Dilate and erode
Description
Applies binary dilate or erode operations to an image in the workspace. Dilate will expand all foreground-labelled regions by a specified number of pixels, while erode will shrink all foreground-labelled regions by the same ammount.This image must be 8-bit and have the logic black foreground (intensity 0) and white background (intensity 255). If 2D operations are applied on higher dimensionality images the operations will be performed in a slice-by-slice manner. All operations (both 2D and 3D) use the plugin "MorphoLibJ".
Parameters
- Input image (default = "") Image from workspace to apply dilate or erode operation to. This must be an 8-bit binary image (255 = background, 0 = foreground).
- Apply to input image (default = "true") When selected, the post-operation image will overwrite the input image in the workspace. Otherwise, the image will be saved to the workspace with the name specified by the "Output image" parameter.

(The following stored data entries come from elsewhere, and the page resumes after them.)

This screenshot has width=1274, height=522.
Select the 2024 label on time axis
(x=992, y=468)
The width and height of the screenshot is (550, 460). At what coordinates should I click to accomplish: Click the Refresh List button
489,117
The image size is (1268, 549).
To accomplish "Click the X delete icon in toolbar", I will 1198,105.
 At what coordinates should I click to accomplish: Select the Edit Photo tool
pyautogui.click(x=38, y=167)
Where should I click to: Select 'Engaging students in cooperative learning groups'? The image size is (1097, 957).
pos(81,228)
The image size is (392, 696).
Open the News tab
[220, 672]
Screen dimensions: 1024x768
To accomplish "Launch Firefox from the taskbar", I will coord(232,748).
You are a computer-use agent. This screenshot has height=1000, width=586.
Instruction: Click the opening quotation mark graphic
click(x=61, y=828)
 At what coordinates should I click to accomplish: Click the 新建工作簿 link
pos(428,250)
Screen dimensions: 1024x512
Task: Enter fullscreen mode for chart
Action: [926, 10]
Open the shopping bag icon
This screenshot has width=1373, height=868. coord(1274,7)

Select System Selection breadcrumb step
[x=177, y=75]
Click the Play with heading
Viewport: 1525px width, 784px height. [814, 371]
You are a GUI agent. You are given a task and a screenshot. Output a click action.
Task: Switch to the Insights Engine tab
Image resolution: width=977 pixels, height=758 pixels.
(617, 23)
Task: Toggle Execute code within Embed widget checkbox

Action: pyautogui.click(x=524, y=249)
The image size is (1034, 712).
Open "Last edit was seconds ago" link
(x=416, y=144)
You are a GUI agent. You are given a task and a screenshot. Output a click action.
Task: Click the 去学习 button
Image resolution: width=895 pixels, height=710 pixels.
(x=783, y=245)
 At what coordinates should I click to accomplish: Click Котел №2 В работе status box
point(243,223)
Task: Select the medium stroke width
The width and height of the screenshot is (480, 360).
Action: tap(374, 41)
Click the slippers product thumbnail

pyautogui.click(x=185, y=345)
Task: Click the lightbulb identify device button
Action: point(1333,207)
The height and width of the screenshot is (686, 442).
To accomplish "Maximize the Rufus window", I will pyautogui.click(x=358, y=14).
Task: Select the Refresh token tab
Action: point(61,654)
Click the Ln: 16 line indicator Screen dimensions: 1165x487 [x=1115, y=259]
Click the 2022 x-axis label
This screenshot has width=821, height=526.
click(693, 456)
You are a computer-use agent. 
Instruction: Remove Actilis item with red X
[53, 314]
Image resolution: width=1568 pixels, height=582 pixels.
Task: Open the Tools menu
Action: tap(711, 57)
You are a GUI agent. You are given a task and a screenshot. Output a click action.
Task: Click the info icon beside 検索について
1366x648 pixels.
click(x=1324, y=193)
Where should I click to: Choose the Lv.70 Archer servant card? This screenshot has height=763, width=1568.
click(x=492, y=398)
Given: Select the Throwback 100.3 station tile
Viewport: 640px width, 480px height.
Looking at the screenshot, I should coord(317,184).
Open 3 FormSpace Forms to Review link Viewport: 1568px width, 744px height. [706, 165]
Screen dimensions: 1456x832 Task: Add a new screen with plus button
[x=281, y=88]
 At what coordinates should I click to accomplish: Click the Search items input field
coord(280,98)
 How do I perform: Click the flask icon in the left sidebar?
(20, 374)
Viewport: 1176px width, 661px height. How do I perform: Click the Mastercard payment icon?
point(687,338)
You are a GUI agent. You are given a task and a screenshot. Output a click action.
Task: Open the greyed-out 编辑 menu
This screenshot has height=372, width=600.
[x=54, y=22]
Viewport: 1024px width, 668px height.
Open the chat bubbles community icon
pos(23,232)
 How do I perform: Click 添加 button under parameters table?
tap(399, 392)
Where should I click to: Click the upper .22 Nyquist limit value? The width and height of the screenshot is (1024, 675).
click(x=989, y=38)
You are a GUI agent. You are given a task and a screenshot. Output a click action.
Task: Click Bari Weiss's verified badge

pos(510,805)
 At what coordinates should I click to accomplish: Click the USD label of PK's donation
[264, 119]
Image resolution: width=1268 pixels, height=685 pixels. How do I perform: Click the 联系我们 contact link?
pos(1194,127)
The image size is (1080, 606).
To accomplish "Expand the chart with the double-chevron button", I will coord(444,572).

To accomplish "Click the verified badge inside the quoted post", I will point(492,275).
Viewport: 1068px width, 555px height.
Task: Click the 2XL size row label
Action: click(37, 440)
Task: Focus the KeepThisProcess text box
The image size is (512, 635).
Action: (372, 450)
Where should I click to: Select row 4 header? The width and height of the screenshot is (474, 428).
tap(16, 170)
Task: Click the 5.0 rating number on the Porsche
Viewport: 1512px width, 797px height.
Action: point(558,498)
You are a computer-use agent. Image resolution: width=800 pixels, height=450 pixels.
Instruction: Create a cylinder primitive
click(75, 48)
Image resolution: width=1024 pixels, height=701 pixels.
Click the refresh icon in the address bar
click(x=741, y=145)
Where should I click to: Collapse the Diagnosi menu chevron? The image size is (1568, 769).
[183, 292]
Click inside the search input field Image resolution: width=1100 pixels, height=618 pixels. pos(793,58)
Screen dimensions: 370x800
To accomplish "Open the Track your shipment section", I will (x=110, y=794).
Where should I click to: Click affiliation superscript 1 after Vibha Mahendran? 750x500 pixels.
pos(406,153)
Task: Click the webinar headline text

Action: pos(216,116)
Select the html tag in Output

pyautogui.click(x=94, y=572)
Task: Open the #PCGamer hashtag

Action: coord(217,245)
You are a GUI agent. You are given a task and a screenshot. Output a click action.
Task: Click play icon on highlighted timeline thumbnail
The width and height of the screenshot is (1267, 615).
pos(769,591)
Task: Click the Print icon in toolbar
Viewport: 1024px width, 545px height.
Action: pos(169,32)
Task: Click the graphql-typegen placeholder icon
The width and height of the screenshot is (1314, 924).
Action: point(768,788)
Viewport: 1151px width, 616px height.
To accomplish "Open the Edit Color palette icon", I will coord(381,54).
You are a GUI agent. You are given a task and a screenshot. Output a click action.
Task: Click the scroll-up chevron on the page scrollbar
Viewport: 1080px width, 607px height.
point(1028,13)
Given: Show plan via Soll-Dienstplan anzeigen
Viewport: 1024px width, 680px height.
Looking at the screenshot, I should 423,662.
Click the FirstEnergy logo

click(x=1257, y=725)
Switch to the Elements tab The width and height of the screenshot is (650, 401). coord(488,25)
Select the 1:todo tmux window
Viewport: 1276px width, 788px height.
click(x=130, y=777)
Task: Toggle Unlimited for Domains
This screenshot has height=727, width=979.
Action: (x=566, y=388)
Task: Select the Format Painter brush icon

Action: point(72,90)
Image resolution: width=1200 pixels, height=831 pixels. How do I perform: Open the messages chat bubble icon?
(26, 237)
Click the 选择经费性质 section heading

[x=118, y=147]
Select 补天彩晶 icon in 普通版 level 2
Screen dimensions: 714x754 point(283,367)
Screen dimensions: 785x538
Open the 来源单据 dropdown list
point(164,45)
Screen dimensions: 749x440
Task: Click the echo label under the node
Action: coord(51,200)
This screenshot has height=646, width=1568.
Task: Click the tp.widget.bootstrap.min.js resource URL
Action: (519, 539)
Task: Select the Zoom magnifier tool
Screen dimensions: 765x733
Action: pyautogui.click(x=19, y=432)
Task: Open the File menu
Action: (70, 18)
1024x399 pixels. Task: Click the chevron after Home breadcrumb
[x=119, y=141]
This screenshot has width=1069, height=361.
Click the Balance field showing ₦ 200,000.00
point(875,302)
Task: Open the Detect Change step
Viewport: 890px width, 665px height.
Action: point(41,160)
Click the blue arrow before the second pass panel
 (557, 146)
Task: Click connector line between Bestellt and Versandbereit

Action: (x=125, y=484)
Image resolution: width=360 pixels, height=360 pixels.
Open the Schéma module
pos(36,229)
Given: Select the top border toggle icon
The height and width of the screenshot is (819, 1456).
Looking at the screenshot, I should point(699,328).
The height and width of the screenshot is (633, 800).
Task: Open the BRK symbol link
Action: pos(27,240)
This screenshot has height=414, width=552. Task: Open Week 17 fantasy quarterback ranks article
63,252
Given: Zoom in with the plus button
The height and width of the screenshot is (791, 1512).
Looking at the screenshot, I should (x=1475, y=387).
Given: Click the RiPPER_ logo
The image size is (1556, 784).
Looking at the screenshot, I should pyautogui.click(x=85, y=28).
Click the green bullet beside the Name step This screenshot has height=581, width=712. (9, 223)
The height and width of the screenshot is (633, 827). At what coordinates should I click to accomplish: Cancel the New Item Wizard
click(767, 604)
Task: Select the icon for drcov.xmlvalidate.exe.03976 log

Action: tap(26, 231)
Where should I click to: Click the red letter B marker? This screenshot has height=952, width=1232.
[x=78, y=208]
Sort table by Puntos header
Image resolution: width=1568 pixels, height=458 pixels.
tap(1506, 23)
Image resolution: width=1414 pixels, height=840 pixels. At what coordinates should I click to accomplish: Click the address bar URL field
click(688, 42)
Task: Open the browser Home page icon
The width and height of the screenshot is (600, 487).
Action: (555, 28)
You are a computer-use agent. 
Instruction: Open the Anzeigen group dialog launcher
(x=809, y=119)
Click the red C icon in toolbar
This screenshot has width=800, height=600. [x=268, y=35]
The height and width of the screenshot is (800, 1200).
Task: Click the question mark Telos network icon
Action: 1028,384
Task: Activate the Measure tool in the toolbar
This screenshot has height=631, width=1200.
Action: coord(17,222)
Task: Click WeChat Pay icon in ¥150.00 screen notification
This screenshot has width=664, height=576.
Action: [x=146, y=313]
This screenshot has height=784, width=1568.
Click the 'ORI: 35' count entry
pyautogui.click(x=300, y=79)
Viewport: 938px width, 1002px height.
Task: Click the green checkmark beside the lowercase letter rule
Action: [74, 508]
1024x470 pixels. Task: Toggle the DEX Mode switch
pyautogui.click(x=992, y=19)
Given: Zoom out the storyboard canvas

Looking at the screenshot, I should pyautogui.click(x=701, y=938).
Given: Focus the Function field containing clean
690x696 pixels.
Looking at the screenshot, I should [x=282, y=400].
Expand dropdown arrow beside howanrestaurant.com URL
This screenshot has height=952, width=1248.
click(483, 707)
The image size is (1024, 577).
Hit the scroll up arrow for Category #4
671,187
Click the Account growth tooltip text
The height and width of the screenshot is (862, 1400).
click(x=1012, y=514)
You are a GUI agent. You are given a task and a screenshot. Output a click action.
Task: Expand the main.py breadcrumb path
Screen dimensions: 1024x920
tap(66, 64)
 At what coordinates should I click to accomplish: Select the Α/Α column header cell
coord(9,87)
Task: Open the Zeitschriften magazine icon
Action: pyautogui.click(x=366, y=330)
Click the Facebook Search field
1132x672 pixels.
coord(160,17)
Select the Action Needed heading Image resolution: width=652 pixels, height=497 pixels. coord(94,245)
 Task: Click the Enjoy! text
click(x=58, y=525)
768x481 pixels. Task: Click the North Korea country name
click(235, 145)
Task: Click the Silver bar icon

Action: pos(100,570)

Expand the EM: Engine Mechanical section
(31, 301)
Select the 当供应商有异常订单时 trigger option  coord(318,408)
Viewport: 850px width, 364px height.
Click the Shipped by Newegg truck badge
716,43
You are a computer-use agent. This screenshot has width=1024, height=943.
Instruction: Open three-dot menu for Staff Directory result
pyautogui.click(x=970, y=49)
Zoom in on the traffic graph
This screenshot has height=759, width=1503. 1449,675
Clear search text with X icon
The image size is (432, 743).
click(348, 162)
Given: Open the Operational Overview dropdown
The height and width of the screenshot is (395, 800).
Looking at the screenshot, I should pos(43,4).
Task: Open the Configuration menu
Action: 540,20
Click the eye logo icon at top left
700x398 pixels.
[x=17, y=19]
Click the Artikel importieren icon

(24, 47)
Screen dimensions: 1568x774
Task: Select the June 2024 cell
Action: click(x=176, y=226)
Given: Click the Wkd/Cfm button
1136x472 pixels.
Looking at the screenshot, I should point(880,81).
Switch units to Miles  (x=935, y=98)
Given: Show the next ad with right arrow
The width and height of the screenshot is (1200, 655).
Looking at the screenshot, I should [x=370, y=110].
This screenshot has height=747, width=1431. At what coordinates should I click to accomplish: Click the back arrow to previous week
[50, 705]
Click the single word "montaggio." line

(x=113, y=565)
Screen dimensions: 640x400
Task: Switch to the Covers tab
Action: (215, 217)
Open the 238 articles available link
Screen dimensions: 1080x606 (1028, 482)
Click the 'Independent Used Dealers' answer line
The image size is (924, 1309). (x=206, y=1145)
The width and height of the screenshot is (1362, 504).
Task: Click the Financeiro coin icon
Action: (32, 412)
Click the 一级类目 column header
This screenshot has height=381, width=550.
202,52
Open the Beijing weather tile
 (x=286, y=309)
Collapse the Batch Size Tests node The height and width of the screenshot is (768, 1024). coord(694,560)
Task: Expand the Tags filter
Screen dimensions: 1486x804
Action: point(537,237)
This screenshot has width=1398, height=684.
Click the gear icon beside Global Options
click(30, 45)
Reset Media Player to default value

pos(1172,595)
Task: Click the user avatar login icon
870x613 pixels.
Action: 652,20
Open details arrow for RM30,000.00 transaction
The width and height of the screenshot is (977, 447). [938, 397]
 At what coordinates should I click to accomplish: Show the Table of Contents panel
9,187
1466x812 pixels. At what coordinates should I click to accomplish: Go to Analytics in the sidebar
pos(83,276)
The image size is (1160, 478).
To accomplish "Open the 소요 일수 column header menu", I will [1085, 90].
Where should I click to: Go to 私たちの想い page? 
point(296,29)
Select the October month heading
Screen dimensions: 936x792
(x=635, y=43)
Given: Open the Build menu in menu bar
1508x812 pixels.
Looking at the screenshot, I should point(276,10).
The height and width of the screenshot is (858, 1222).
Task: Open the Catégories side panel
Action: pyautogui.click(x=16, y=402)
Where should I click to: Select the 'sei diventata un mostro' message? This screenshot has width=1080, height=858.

- Output image (default = "") If "Apply to input image" is not selected, the post-operation image will be saved to the workspace with this name. This image will be 8-bit with black minima (intensity 0) on a white background (intensity 255).
- Filter mode (default = "Dilate 3D") Controls what sort of dilate or erode operation is performed on the input image:
- "Dilate 2D" Change any foreground-connected background pixels to foreground. This effectively expands objects by one pixel. Uses ImageJ implementation.
- "Dilate 3D" Change any foreground-connected background pixels to foreground. This effectively expands objects by one pixel. Uses MorphoLibJ implementation.
- "Erode 2D" Change any background-connected foreground pixels to background. This effectively shrinks objects by one pixel. Uses ImageJ implementation.
- "Erode 3D" Change any background-connected foreground pixels to background. This effectively shrinks objects by one pixel. Uses MorphoLibJ implementation.
- Number of iterations (default = "1") Number of times the operation will be run on a single image. Effectively, this allows objects to be dilated or eroded by a specific number of pixels.